Julie Bishop, whose ill thought out talking points on teacher performance pay went precisely nowhere when they were considered last week at a ministerial meeting with the states as predicted, has come clean and admitted her “incentives” model would lead to many teachers being paid less. The Minister, of course, is not advocating a pay cut for teachers, or is she?
“If people aren’t being paid just on the basis of years in the job, the increments would not automatically increase,” she told ABC’s Insiders program.
“Those who are assessed as being more skilled — their performance is better than others — would have a salary increase. Those who would not be so assessed would be paid less.”
Yet she denied that this amounted to cutting wages.
“I’m not talking about pay cuts. I’m talking about a differential in salaries,” she said.

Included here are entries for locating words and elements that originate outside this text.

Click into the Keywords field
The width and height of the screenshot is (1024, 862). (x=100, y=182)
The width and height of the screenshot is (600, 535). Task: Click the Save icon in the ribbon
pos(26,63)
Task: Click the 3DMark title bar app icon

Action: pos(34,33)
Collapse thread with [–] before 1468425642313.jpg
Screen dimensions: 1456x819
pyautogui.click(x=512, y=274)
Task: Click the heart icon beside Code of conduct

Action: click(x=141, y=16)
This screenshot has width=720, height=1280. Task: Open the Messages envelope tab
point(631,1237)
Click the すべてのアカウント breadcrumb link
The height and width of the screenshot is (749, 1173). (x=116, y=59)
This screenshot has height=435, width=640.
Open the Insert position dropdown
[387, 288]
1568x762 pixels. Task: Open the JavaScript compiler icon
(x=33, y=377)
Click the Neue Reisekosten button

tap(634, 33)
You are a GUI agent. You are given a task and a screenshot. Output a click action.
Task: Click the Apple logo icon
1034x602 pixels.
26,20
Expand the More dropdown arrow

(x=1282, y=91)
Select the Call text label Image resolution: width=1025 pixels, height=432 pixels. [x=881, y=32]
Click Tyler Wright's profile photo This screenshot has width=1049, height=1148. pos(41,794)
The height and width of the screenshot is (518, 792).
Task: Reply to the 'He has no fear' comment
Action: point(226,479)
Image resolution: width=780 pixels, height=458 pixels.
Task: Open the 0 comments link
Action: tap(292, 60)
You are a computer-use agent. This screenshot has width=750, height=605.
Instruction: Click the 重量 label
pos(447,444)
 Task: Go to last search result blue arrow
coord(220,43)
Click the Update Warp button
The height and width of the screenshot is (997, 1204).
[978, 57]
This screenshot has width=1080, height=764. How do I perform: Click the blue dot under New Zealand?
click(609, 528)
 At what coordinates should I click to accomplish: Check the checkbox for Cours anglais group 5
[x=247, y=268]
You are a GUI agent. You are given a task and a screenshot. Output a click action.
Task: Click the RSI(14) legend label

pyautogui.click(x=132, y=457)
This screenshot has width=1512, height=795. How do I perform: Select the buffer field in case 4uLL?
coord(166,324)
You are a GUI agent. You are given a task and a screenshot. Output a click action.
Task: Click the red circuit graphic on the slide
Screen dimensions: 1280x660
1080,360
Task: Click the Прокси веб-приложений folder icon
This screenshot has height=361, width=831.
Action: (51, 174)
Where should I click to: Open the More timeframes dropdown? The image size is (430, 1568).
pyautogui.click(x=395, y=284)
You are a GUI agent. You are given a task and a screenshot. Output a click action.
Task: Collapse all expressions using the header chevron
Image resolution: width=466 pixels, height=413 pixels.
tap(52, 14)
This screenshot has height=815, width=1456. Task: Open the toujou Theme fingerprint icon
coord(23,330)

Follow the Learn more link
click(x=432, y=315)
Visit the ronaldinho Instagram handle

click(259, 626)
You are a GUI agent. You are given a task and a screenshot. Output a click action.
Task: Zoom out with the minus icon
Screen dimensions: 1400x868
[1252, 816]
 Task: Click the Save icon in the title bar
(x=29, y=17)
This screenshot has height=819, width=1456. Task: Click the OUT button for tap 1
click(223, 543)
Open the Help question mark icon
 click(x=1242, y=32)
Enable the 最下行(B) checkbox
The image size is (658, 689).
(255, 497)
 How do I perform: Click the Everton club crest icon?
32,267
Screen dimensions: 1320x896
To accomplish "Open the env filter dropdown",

Some of her previous musings have acknowledged that part of the problem with the teaching profession is that many who would otherwise want to join it, or stay in it, get demoralised by the comparatively low pay. Getting “stuck” at the top of a rather short incremental ladder is a big part of it. It’s pretty obvious to anyone but the logically challenged Federal Minister why the current proposal is an awful idea, but if you need any convincing, go read this ripper of a post from Pavlov’s Cat:
Is this what happens when pollies blindly follow the ideology of their parties? Is the economic-rationalist notion that human beings are merely quantifiable units something that these people really believe? Or have they just stopped bothering to see whether the ideology matches up with the daily life as we know and live it?
But in the meantime, Ms Bishop, here’s an idea for improving the performance of teachers. Leave them the hell alone, and stop putting even more unwanted and unwarranted stress on them than the load they’re already carrying.
Update: Tigtog links to a number of posts at different blogs on the Bishop and performance pay themes.